> **WHAT TO DO**
Please give a word-for-word repeat of the line containing "Click the Google" and all lines that come after it in the entries below, ending at the last line.

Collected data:
________

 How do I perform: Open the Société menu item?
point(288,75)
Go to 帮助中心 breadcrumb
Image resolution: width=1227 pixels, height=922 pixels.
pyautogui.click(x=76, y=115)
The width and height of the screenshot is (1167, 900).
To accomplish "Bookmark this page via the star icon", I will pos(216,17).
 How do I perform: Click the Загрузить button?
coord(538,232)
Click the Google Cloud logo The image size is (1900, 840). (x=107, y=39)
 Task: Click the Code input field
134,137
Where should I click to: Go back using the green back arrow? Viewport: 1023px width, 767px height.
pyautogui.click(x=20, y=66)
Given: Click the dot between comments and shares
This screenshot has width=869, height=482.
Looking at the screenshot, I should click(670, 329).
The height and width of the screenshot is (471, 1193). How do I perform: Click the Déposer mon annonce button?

________

> **REPLY TO THE EXERCISE**
Click the Google Cloud logo The image size is (1900, 840). (x=107, y=39)
 Task: Click the Code input field
134,137
Where should I click to: Go back using the green back arrow? Viewport: 1023px width, 767px height.
pyautogui.click(x=20, y=66)
Given: Click the dot between comments and shares
This screenshot has width=869, height=482.
Looking at the screenshot, I should click(670, 329).
The height and width of the screenshot is (471, 1193). How do I perform: Click the Déposer mon annonce button?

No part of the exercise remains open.